▸ To do
Find each line in the records below that contains the word "Select", and copy those lines in full.
*** Stored data
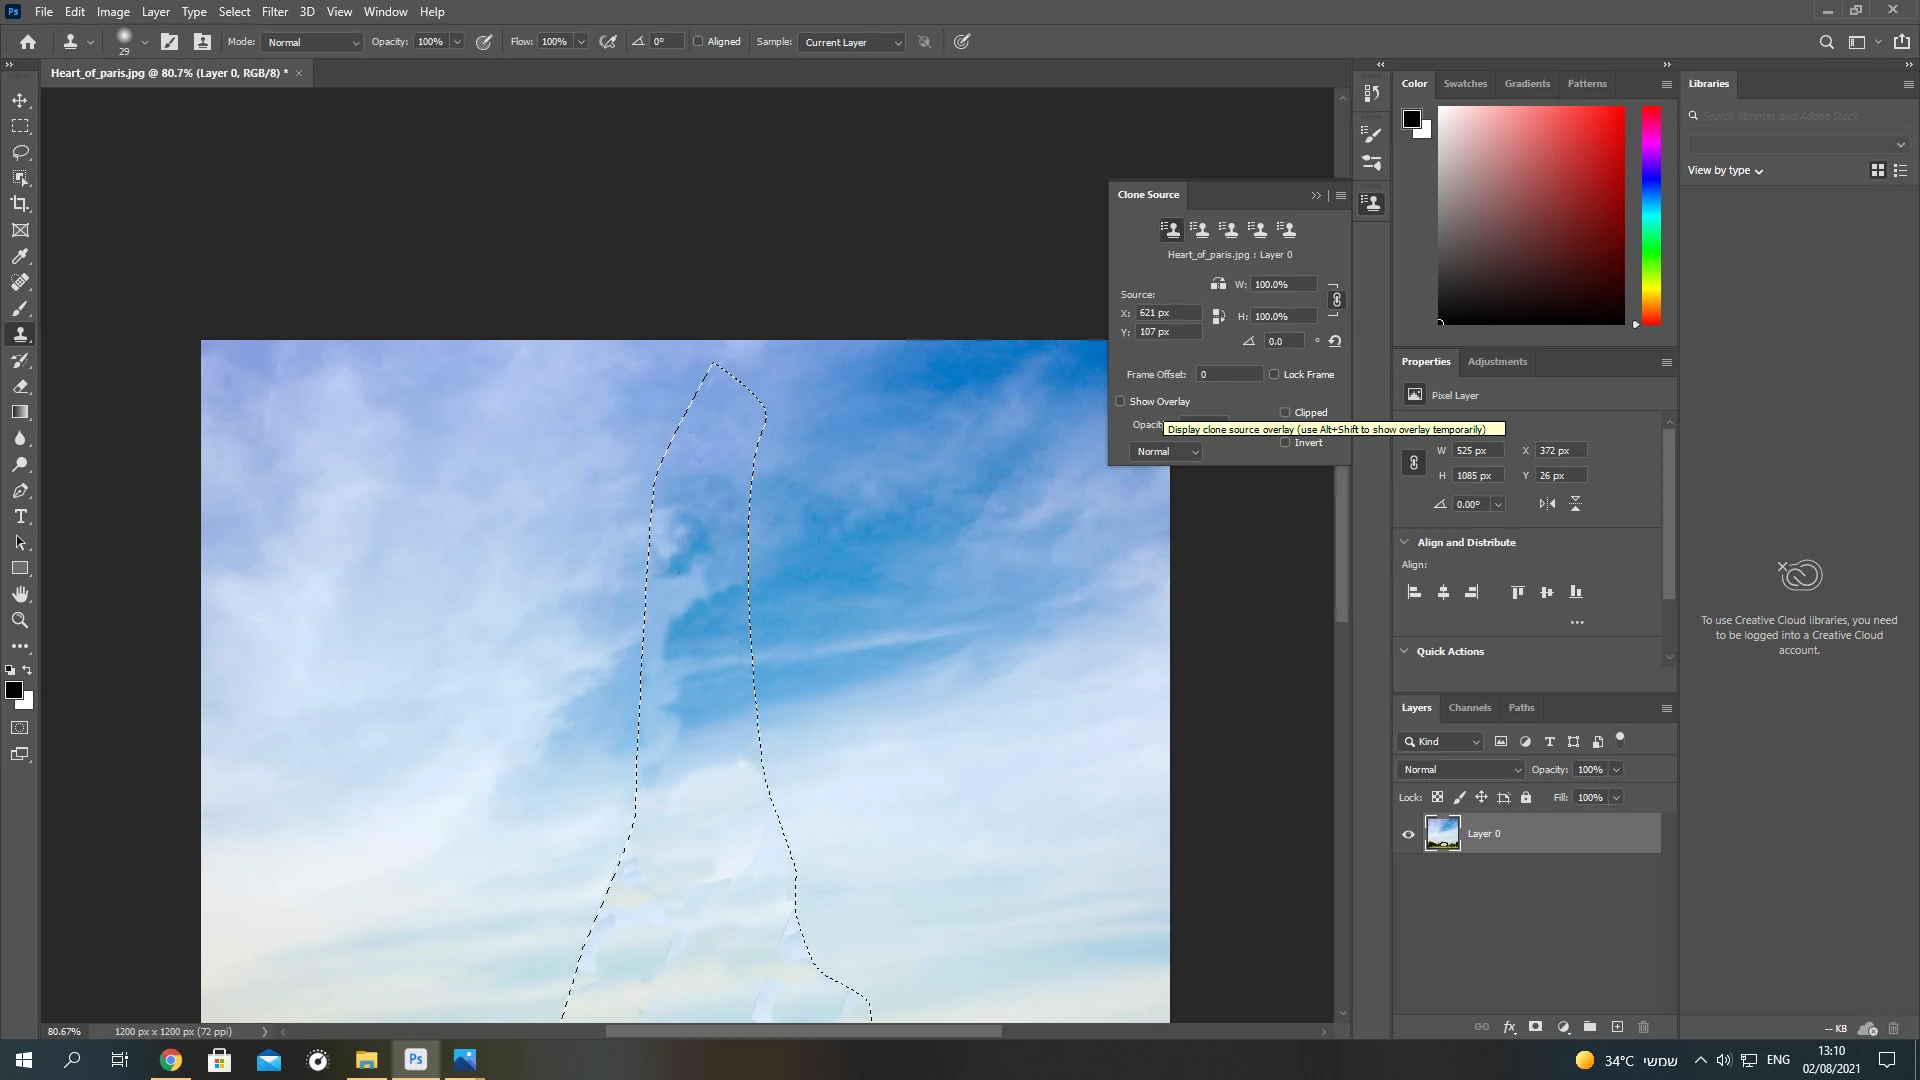The image size is (1920, 1080).
Task: Select the Zoom tool in toolbar
Action: 20,620
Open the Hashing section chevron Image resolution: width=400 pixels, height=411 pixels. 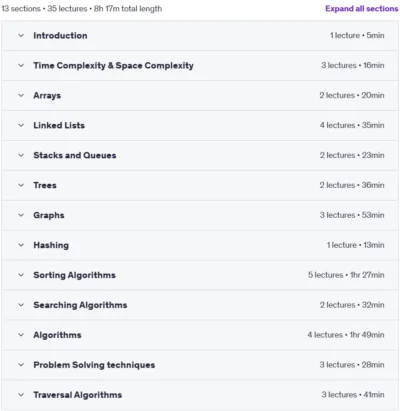(x=21, y=245)
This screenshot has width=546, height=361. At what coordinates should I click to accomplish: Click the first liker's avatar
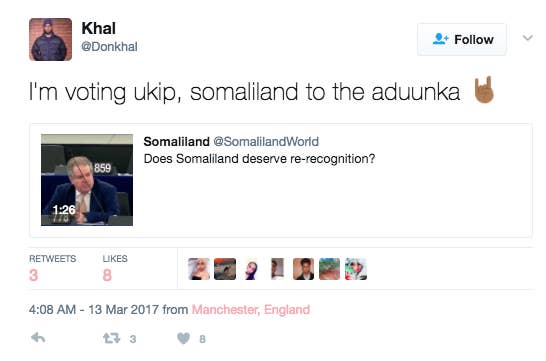(x=199, y=269)
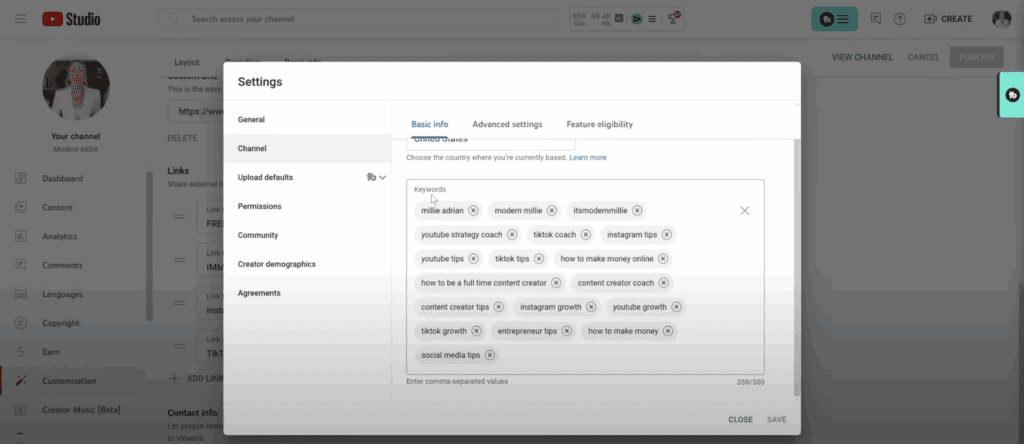The width and height of the screenshot is (1024, 444).
Task: Remove the 'tiktok coach' keyword chip
Action: tap(586, 235)
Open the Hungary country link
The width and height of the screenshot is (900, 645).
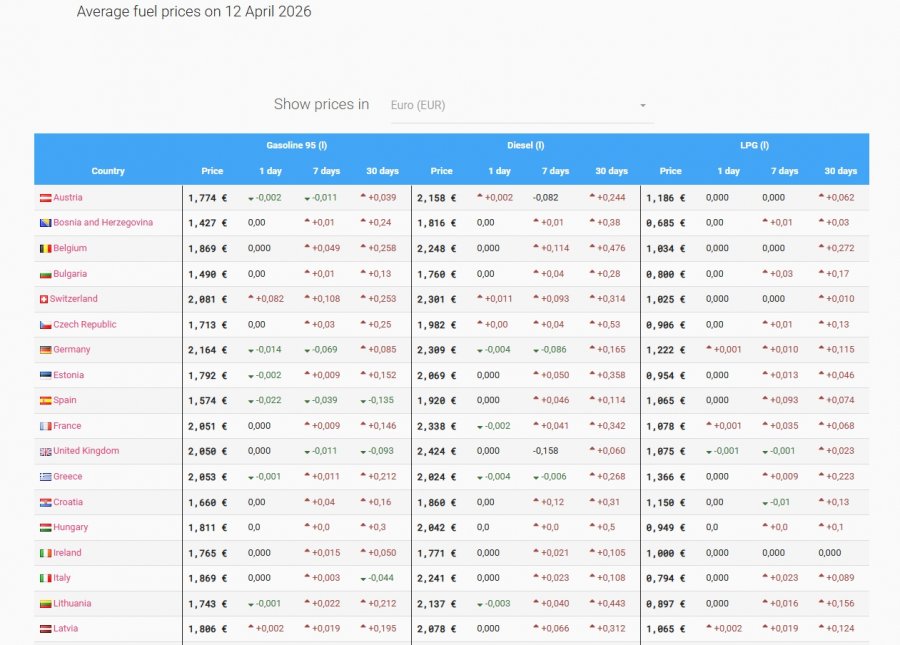71,527
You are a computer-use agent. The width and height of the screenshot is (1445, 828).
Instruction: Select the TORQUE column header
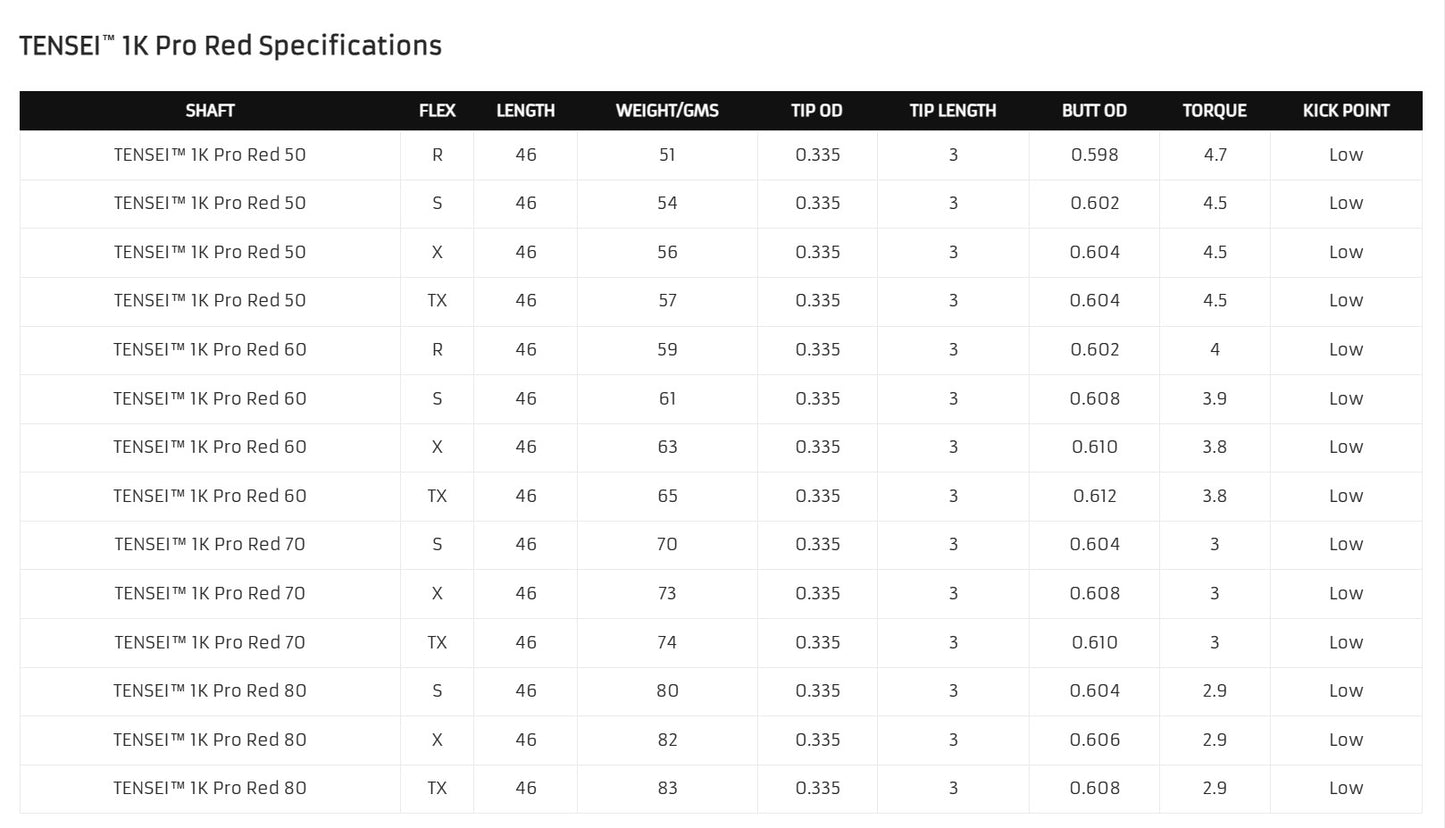tap(1214, 111)
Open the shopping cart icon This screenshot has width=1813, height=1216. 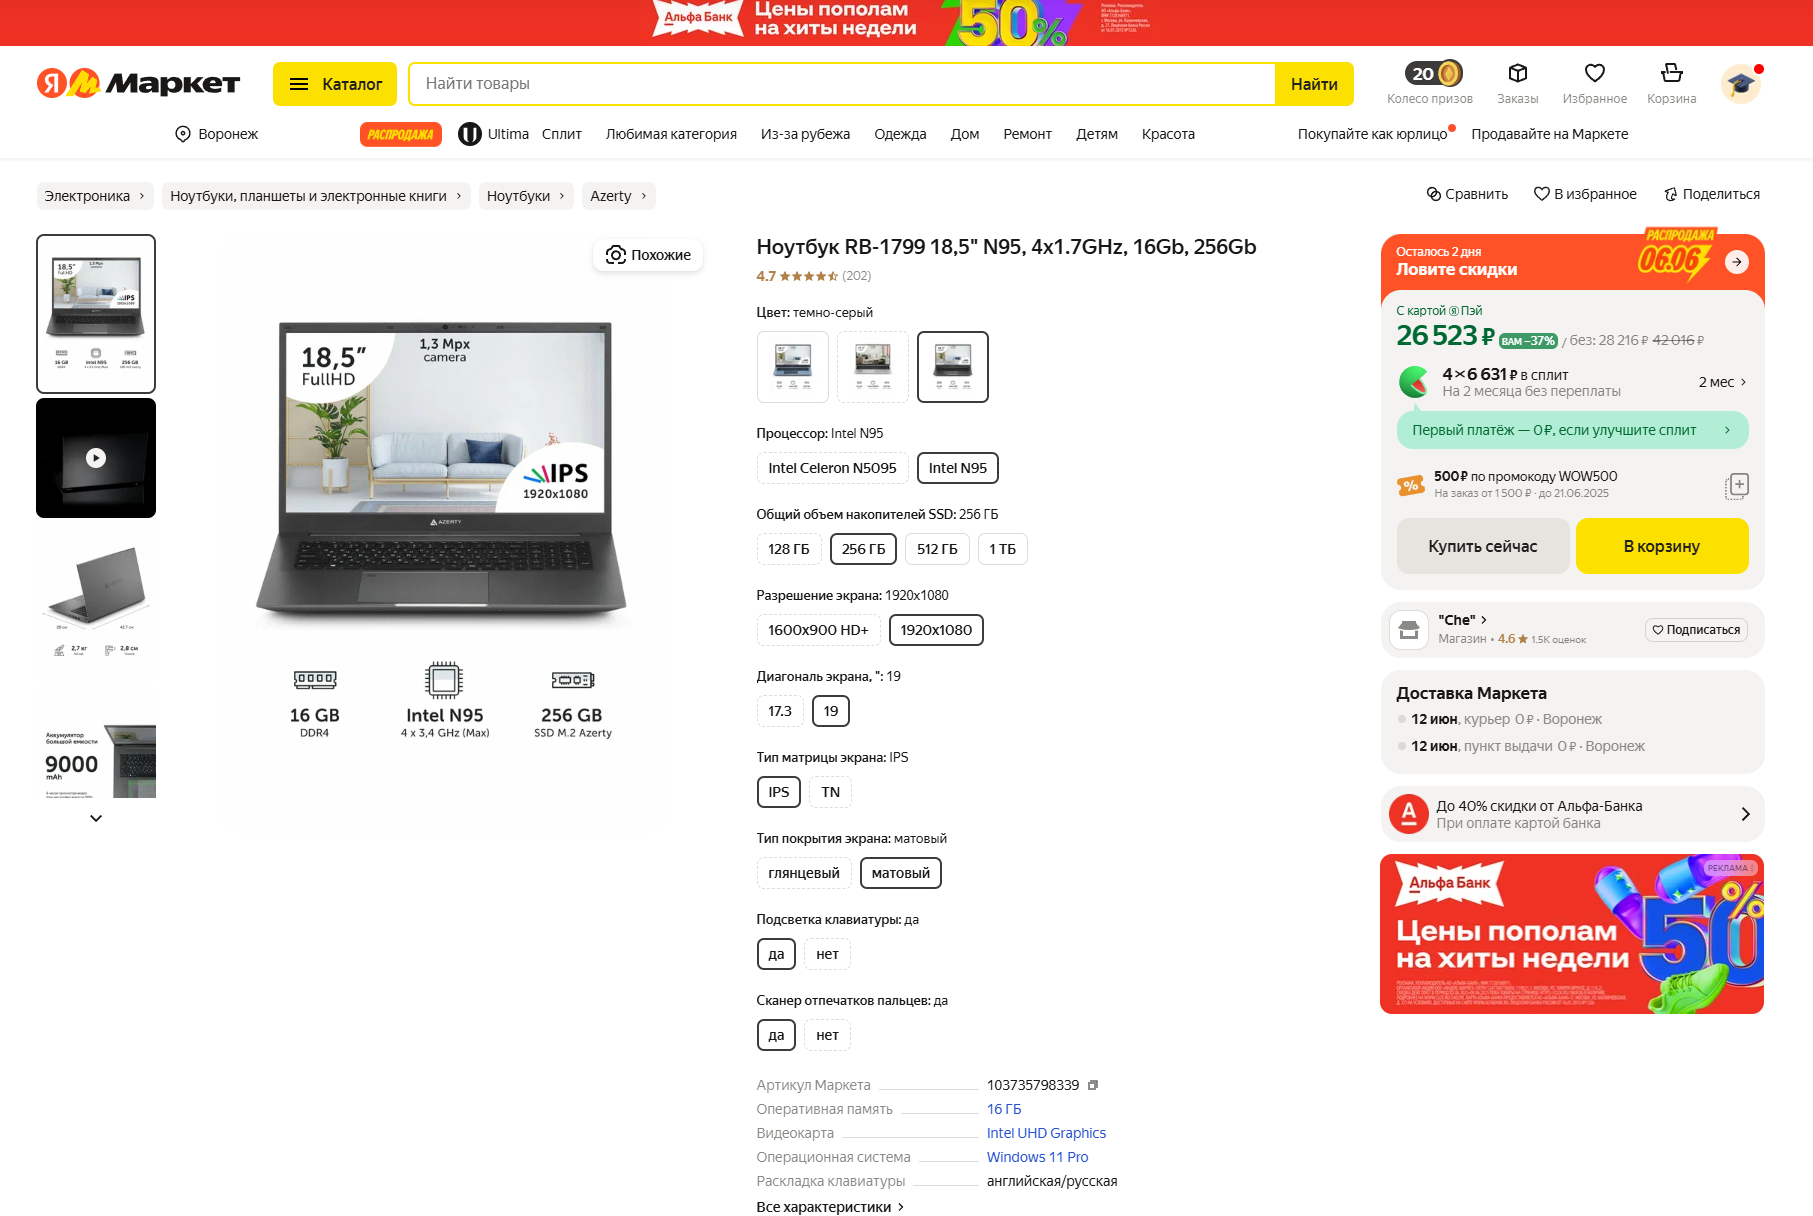[x=1671, y=74]
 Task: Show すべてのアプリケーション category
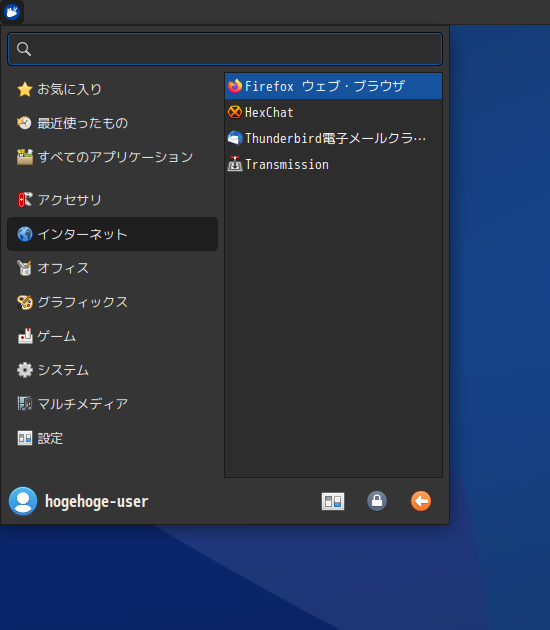pos(112,157)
******
▸ The completed task
Task: Select the Zoom tool in toolbar
Instruction: Select the TORQUE column header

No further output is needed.